# Trace: "Woodpecker" chestnut gelderlander known as Woody



## OldieButGoodie (16 February 2018)

Seeking Woody!!

16.3hh chestnut gelderlander gelding, born 2003, registered with KWPN, flaxen mane & tail, mealy nose, white blaze and two white socks on hinds.

Sire: WOLFGANG2
Dam: CLAUDIA21

Sold 2014 to Turlood dealers in Lesmahagow, Scotland.

Lovely big horse, nice paces & great jump but hates being on his own. Can be difficult to catch if he doesn't know you. Overly fond of mares but not a rig.


----------



## Woody1234 (6 September 2020)

Hi, did you find woody? I knew him in his younger years.


----------



## Woody1234 (3 October 2020)

OldieButGoodie said:



			Seeking Woody!!

16.3hh chestnut gelderlander gelding, born 2003, registered with KWPN, flaxen mane & tail, mealy nose, white blaze and two white socks on hinds.

Sire: WOLFGANG2
Dam: CLAUDIA21

Sold 2014 to Turlood dealers in Lesmahagow, Scotland.

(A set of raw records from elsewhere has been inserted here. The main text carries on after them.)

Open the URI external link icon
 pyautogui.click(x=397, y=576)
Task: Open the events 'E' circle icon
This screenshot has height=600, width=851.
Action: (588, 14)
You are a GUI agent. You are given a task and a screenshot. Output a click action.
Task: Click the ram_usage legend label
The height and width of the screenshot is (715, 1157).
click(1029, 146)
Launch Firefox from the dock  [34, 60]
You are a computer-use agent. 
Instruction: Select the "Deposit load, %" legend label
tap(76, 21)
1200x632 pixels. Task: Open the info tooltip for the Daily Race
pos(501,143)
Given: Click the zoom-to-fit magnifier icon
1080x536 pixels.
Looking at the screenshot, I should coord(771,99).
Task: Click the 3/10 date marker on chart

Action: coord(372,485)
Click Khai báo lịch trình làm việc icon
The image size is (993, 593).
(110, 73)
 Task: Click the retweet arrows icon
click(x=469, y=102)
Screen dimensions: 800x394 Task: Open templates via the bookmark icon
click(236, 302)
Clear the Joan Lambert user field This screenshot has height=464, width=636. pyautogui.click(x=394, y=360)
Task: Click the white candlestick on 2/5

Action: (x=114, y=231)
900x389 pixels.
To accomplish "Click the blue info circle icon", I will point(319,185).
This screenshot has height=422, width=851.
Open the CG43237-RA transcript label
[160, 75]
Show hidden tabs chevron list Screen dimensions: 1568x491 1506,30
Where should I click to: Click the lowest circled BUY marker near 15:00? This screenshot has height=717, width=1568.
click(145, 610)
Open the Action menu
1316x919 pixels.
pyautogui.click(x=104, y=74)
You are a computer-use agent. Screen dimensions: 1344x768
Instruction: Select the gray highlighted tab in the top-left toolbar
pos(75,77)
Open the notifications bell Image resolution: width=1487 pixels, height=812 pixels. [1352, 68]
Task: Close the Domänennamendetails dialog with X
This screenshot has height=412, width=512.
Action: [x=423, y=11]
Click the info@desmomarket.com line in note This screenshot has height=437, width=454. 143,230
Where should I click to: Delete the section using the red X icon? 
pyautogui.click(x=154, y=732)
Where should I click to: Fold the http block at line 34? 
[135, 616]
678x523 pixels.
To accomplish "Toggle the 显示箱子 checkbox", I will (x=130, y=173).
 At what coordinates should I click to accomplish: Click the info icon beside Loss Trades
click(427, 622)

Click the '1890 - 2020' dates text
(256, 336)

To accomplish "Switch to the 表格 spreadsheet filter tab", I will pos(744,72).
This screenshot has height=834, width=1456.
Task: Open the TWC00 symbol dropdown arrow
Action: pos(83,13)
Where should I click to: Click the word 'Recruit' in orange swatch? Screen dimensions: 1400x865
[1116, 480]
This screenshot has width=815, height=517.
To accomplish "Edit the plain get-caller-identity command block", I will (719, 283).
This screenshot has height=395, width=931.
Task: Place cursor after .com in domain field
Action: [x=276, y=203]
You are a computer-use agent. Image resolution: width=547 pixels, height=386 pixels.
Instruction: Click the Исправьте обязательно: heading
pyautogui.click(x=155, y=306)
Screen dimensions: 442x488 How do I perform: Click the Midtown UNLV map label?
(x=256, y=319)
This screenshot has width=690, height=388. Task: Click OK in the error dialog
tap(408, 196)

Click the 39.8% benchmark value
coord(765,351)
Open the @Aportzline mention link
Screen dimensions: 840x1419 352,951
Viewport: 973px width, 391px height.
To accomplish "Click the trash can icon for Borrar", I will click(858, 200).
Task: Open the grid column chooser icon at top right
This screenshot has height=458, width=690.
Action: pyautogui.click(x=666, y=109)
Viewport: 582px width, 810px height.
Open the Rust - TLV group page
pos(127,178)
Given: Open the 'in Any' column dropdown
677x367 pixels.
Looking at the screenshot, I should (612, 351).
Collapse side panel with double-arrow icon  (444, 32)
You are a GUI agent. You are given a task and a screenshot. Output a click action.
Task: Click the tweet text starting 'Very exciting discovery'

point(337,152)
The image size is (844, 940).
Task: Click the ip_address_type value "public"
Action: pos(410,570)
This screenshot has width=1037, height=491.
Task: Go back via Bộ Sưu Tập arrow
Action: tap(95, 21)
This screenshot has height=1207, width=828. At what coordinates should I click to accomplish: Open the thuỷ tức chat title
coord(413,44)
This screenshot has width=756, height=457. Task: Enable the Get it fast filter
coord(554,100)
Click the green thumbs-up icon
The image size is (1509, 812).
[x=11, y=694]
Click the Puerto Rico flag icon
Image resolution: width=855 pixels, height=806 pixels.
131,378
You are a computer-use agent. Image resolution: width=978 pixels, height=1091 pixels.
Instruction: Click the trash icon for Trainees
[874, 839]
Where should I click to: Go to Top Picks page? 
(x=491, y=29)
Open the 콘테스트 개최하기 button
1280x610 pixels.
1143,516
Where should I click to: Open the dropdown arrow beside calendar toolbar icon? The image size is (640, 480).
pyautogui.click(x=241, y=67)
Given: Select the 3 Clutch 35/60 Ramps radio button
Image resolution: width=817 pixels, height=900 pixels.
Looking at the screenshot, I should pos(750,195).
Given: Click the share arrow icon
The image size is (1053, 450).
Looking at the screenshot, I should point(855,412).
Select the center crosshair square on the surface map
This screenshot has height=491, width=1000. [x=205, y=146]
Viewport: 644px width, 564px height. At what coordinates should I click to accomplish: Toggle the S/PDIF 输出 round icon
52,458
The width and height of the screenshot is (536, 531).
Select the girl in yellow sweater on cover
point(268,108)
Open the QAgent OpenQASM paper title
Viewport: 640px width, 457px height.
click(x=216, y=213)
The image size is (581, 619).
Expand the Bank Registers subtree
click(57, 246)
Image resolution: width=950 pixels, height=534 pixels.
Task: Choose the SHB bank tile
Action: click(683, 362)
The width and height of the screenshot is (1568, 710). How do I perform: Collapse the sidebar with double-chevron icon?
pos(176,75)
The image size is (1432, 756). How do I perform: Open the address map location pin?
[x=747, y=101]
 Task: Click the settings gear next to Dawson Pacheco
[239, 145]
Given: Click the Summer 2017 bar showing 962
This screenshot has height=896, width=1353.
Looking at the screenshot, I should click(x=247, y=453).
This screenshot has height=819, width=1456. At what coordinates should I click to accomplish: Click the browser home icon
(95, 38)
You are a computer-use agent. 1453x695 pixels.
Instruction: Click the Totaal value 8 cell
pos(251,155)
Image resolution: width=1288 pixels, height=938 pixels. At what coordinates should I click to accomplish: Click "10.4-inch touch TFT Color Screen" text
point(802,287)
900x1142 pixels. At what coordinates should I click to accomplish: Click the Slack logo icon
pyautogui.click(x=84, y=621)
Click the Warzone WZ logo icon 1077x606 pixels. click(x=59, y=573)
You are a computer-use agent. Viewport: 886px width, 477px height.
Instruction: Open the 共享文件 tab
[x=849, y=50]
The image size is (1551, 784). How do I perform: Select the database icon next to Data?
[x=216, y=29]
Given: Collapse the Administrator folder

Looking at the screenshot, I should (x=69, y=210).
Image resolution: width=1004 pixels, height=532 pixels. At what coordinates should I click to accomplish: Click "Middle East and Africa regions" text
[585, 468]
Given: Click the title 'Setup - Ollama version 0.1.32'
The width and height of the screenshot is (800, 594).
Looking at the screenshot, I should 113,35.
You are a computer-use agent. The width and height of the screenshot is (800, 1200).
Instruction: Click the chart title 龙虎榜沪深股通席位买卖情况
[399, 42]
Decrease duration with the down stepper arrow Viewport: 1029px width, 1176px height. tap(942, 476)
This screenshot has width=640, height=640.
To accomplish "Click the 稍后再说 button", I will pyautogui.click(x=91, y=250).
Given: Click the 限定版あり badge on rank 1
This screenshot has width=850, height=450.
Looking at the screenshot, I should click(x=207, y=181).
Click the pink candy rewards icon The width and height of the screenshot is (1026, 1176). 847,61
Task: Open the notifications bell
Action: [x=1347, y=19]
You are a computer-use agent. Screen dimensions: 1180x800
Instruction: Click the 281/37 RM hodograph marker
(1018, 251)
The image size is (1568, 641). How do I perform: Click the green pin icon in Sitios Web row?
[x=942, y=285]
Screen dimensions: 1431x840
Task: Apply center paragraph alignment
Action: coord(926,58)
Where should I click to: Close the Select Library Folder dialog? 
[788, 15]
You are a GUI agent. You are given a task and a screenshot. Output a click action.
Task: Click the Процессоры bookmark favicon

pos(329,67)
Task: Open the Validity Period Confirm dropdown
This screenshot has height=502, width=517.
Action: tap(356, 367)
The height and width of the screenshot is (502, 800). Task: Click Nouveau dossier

Lovely big horse, nice paces & great jump but hates being on his own. Can be difficult to catch if he doesn't know you. Overly fond of mares but not a rig.
		
Click to expand...

Did you find him? I knew him in his younger years


----------



## DressageCob (26 October 2020)

If you look on Trace My Horse UK on Facebook, you'll see the OP did track him down


----------